(Records drawn from a dataset)
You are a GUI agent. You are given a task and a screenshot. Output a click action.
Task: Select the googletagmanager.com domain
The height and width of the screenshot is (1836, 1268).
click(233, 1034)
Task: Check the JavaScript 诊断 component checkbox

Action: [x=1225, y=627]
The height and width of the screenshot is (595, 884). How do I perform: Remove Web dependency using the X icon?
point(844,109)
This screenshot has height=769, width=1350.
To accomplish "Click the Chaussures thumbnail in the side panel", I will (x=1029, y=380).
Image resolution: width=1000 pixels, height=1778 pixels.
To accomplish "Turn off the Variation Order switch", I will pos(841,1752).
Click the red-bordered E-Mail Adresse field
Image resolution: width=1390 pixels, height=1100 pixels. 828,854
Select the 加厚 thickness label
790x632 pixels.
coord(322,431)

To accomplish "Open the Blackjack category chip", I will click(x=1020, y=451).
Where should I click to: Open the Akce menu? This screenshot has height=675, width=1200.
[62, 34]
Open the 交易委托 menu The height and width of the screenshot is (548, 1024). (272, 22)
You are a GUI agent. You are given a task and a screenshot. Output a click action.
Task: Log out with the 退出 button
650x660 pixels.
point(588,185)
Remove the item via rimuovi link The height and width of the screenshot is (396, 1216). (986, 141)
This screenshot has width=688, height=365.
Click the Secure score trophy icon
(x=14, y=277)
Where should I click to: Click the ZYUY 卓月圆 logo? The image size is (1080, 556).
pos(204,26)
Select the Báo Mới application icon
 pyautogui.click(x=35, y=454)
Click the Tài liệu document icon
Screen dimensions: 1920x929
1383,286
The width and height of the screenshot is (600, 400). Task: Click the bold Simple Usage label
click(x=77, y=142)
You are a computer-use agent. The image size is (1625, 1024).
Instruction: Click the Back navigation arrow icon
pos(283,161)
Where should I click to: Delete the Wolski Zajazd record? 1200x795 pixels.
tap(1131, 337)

▶ _Problem_:
Since only a number is wanted, please say how many lines in the data include the word "will".

▶ _Worked solution_:
3